The Urbie robot uses a binocular stereo camera pair.

Image courtesy of NASA

In January 2002, I was asked to give an opening talk and performance for NAMM, the annual trade show for makers and sellers of musical instruments. What I did was create a rhythmic beat by making the most extreme funny faces I could in quick succession. A computer was watching my face through a digital camera and generating varied opprobrious percussive sounds according to which funny face it recognized. Keeping a rhythm with your face is a new, strange trick. It tickles while you do it. We should expect a generation of kids to adopt the practice en masse any year now.

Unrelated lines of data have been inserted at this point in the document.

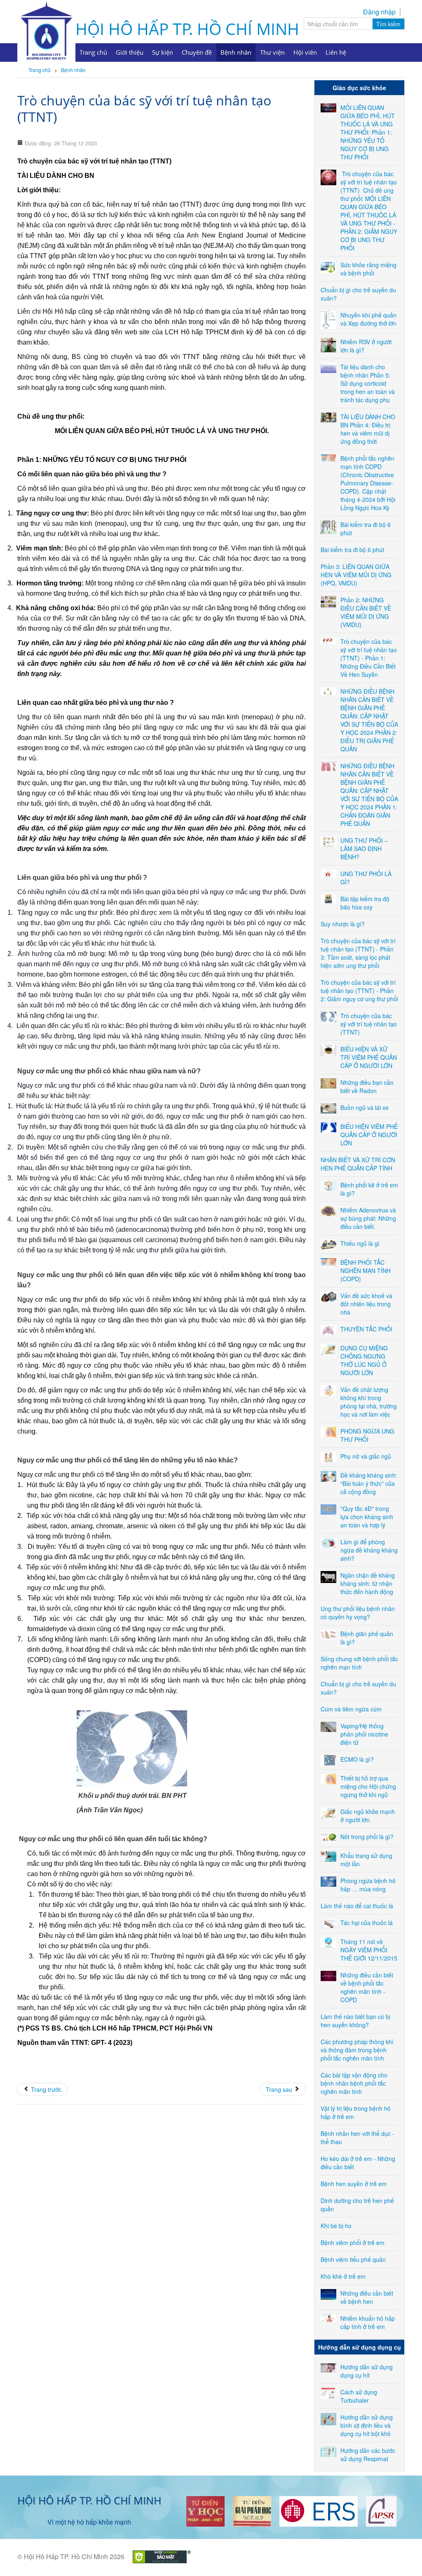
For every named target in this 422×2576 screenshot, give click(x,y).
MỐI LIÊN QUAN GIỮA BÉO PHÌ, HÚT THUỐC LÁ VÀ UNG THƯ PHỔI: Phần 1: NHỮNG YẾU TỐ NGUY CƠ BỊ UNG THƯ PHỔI (367, 132)
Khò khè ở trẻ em (343, 2276)
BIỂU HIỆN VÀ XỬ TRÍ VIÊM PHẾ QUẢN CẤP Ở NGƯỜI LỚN (368, 1057)
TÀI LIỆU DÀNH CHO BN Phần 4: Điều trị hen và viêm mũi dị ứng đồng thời (367, 429)
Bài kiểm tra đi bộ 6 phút (352, 550)
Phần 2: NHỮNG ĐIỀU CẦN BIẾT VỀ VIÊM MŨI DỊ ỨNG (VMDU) (365, 612)
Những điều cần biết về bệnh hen (366, 2297)
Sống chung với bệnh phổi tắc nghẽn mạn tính (359, 1663)
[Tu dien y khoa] (205, 2510)
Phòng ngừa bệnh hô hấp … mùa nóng (368, 1885)
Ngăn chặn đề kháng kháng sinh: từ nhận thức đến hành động (367, 1583)
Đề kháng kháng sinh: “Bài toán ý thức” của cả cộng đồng (368, 1483)
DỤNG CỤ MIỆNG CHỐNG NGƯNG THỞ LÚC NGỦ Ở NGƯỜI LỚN (364, 1360)
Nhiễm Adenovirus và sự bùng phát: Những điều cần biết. (368, 1218)
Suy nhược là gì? (343, 924)
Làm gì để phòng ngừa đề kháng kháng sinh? (369, 1550)
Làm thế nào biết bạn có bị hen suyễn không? (355, 2020)
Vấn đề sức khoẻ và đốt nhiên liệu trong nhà (366, 1303)
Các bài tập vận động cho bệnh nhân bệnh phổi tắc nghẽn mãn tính (354, 2083)
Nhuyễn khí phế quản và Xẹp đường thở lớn (368, 319)
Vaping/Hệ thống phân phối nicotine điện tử (364, 1734)
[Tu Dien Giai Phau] (252, 2510)
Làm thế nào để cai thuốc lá (357, 1906)
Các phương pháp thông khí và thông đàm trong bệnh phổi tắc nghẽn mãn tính (357, 2049)
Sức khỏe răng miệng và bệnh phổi (368, 269)
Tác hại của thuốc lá (366, 1923)
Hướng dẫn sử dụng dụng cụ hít (366, 2371)
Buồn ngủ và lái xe (364, 1107)
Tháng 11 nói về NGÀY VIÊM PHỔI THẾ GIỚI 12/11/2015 (368, 1949)
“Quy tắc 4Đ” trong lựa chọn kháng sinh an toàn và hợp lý (366, 1516)
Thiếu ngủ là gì (360, 1243)
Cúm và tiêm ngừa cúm (351, 1709)
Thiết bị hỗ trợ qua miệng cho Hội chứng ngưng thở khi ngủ (368, 1786)
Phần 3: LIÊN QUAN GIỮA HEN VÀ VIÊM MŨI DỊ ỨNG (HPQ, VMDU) (356, 574)
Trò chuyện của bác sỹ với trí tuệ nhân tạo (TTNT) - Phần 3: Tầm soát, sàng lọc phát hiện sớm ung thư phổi (358, 953)
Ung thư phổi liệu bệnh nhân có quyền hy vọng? (358, 1612)
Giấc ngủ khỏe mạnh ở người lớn (367, 1815)
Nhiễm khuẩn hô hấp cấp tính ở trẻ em (367, 2322)
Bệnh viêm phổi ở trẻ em (352, 2242)
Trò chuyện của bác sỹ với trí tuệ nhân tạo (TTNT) (144, 108)
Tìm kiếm (388, 24)
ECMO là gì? (357, 1759)
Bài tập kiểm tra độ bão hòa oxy (364, 903)
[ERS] (318, 2510)
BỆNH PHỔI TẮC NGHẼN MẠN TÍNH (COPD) (365, 1270)
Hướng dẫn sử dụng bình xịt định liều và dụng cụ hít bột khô (366, 2425)
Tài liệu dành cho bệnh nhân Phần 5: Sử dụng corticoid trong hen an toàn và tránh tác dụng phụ (367, 383)
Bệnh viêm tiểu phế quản (353, 2259)
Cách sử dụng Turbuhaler (358, 2396)
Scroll (401, 2555)
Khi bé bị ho (336, 2226)
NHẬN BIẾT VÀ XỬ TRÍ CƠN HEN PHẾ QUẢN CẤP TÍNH (358, 1164)
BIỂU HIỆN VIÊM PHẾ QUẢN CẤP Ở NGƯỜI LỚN (369, 1134)
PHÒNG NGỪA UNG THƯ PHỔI (367, 1435)
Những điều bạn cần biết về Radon (367, 1086)
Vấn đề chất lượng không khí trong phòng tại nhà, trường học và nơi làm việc (368, 1401)
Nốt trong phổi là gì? (367, 1836)
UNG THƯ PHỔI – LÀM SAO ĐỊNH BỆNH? (364, 848)
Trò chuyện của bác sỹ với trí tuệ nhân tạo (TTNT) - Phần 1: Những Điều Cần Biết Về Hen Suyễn (368, 657)
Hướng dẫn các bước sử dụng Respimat (367, 2454)
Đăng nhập (379, 12)
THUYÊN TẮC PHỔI (366, 1329)
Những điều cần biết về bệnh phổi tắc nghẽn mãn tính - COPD (366, 1987)
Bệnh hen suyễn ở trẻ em (354, 2184)
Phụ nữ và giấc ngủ (365, 1456)
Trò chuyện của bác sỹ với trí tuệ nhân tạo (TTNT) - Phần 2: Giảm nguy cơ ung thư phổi (359, 990)
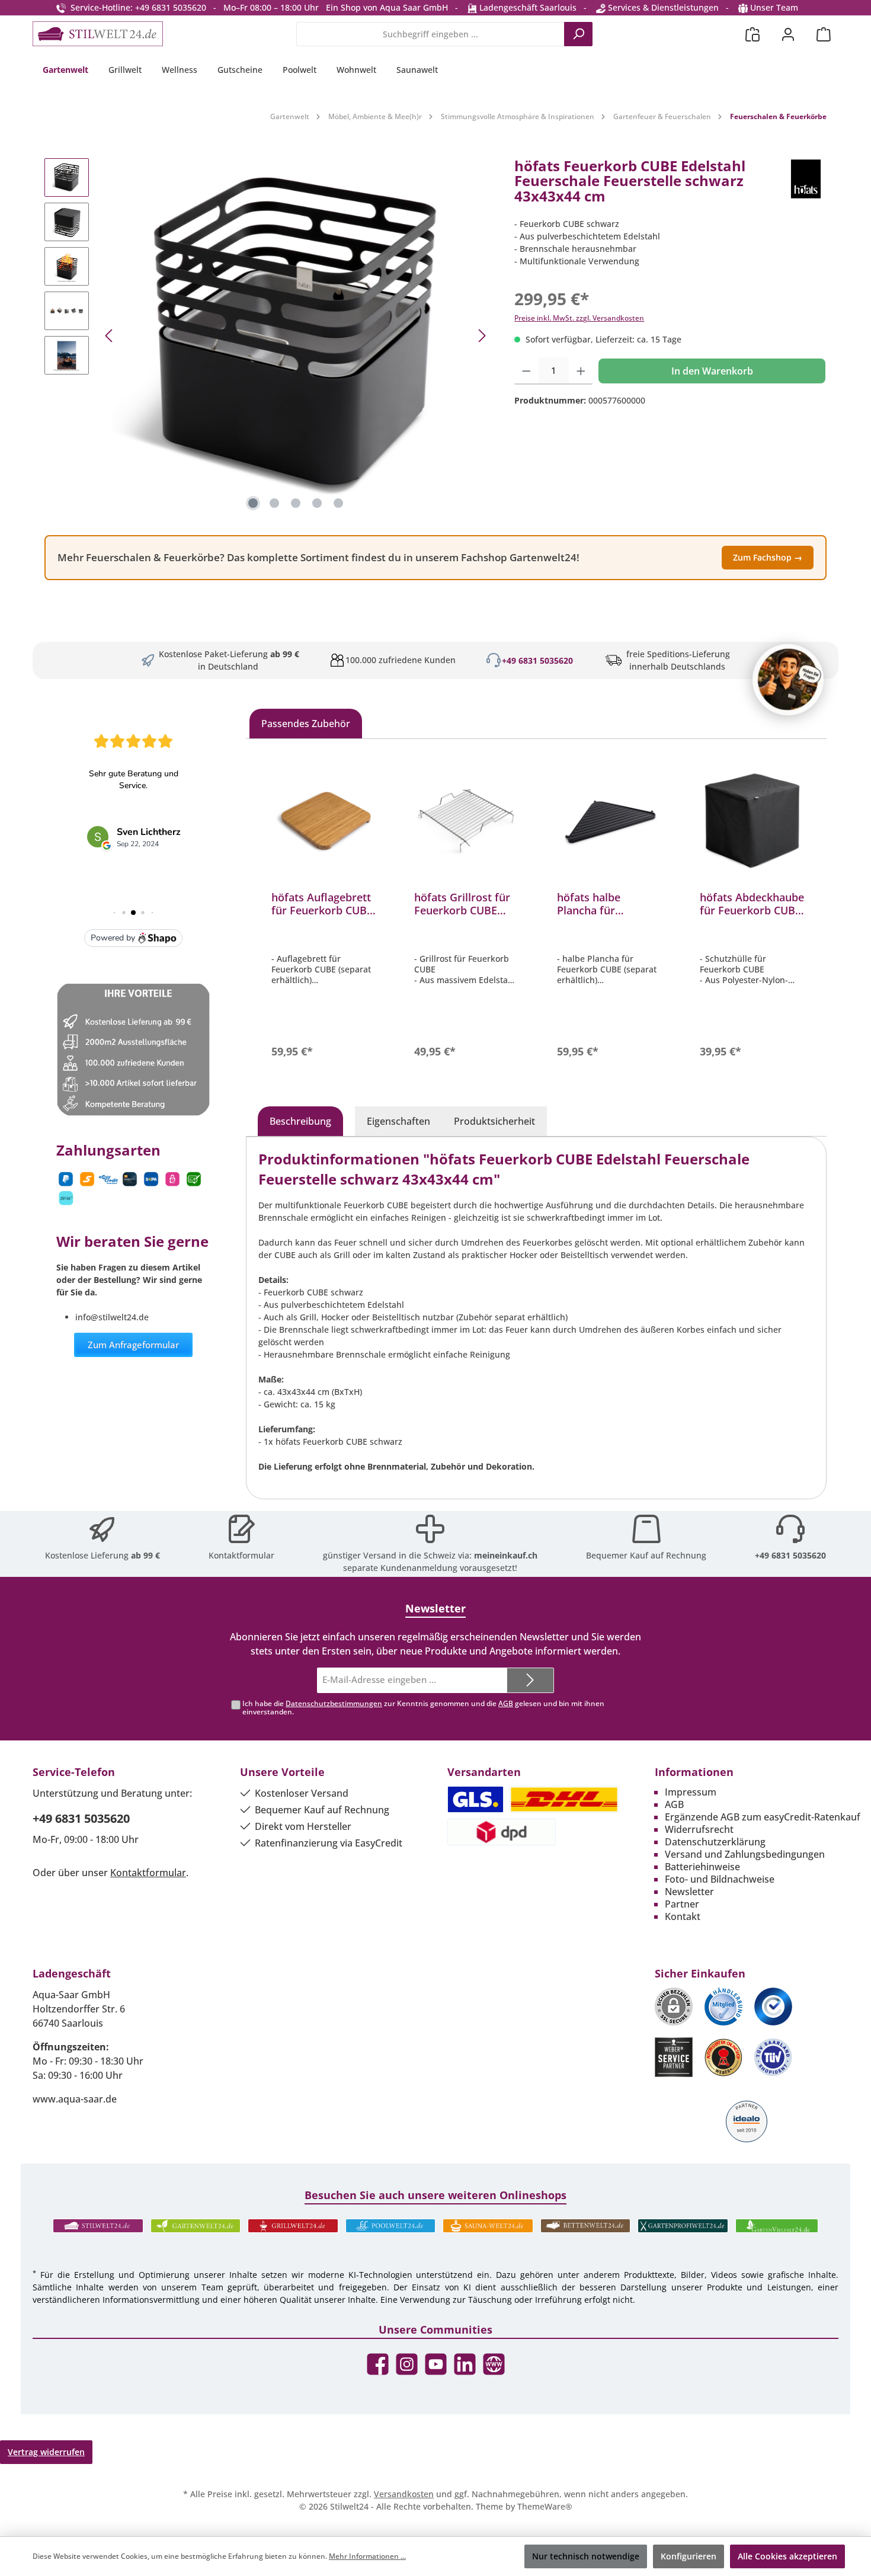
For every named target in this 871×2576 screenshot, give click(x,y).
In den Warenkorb (712, 370)
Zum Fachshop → (767, 557)
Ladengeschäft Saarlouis (527, 7)
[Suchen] (578, 34)
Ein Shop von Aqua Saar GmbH (387, 7)
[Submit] (530, 1680)
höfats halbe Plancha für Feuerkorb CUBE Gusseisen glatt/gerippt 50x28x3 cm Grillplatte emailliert (608, 904)
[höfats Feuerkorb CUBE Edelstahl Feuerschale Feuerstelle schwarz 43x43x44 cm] (296, 336)
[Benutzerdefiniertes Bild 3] (773, 2006)
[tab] (300, 1121)
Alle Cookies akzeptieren (787, 2556)
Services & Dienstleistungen (662, 7)
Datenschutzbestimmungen (334, 1703)
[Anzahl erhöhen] (581, 371)
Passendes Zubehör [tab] (305, 723)
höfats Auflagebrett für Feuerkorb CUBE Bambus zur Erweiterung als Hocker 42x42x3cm (322, 904)
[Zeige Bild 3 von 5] (295, 503)
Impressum (690, 1792)
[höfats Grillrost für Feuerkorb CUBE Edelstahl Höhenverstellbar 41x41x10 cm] (466, 822)
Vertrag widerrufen (46, 2451)
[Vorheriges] (110, 335)
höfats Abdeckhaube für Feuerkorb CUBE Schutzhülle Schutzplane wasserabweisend (752, 904)
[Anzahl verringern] (526, 371)
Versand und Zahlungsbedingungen (745, 1854)
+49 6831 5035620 (537, 660)
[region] (267, 336)
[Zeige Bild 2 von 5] (274, 503)
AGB (505, 1703)
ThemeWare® (544, 2506)
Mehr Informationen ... (367, 2556)
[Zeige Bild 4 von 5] (317, 503)
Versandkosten (404, 2494)
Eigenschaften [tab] (398, 1121)
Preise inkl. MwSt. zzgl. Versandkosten (579, 318)
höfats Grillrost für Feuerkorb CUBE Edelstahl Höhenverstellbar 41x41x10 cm (462, 904)
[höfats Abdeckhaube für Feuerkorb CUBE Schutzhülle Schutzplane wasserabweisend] (752, 822)
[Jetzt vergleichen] (752, 34)
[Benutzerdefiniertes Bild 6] (773, 2057)
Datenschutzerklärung (715, 1841)
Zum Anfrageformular (133, 1345)
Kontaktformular (241, 1555)
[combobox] (430, 34)
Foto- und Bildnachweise (719, 1879)
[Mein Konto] (788, 34)
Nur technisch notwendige (585, 2556)
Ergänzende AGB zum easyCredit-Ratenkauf (762, 1816)
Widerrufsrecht (699, 1829)
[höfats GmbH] (806, 185)
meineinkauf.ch (505, 1555)
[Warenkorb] (823, 34)
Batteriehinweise (702, 1866)
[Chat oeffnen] (788, 679)
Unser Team (774, 7)
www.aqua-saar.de (75, 2098)
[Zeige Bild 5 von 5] (338, 503)
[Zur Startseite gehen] (98, 33)
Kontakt (682, 1916)
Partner (682, 1904)
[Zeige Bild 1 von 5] (253, 503)
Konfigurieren (688, 2556)
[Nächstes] (482, 335)
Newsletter (689, 1891)
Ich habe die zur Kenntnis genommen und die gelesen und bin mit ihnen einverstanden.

This is the sort of deceptively silly event that should be taken seriously as an indicator of technological change. My sense is that by the end of this decade, pattern-recognition tasks like facial tracking will become commonplace. On one level, this means we have to rethink policy related to privacy, since hypothetically a network of security cameras could automatically determine where everyone is and what faces they are making, but there are many other extraordinary possibilities. Imagine that your avatar in Second Life (or better yet, in fully realized, immersive virtual reality) was conveying the subtleties of your facial expressions at every moment. Wouldn’t that lead to a splendid new outpouring of creative interpersonal energy?

A deeper meaning for me is that science is gaining an ability to use formal descriptions of ideas like metaphor and similarity that were previously reserved for artists and poets (see Jaron’s World: Computer Evolution for possible implications regarding the future of scientific simulations). Having explicit, rigorous ways to describe the kinds of processes that go on inside brains will bring us closer to a scientific understanding of ourselves. Indeed, pattern-recognition technology and neuroscience are growing up together.




The software I used at NAMM was a perfect example of this intertwining. It was developed by a little company called Eyematic, where I served as chief scientist. The original project had begun under the auspices of Christoph von der Malsburg, a University of Southern California neuroscientist, and his students, especially postdoc Hartmut Neven. Christoph might be best known for his influential theory from the early 1980s that synchronous firing (when multiple neurons go off at the same moment) is important to the way that neural networks function.

In this case, Christoph was trying to develop hypotheses about what functions are performed by particular patches of tissue in the visual cortex—the part of the brain that receives input from the eyes. There aren’t yet any instruments that can measure what a large, complicated neural net is doing in detail, especially while it is part of a living brain, so scientists have to find indirect ways of testing their ideas about what’s going on in there. For instance, if a hypothesis about what a part of the brain is doing turns out to inspire a working technology, that certainly gives the hypothesis a boost.

These days, neuroscience can inspire practical technology rather quickly. Although Eyematic folded, Hartmut Neven and many of the original students started a successor company to salvage the software, and that company was swallowed up by Google last year. What Google plans to do with the stuff isn’t clear yet. I hope they’ll come up with some creative applications along with the expected searching of images on the Net.

Will the age of pattern recognition inspire more privacy anxieties or creative festivities? One determining factor might be whether enough people can develop practical intuitions about how these algorithms work. Informed users will take charge, while ignorant ones will be bamboozled. I’d like to do my little bit to help, so here is an attempt at a commonsense explanation of how image-recognition algorithms work.

I’ll start with a childhood memory. When I was a boy growing up in the desert of southern New Mexico, I encountered a simple example of pattern recognition in the dirt roads. The roads had wavy “corduroy” bumps created by the tires of previous cars; the spacing of the bumps was determined by the average speed of the drivers on the road. When your speed matched that average, the ride would feel less bumpy. You couldn’t see the bumps with your eyes except right at sunset, when the horizontal red light rays highlighted every irregularity in the ground. At midday you had to drive to perceive the hidden information in the road.

Digital algorithms must approach pattern recognition in a similarly indirect way, and they often have to make use of a common procedure that’s a little like running virtual tires over virtual bumps. It’s called the Fourier transform. A Fourier transform detects how much action there is at particular “speeds” (frequencies) in a block of digital information. The graphic equalizer display on many audio players, which shows the intensity of the music in different frequency bands, is a familiar example.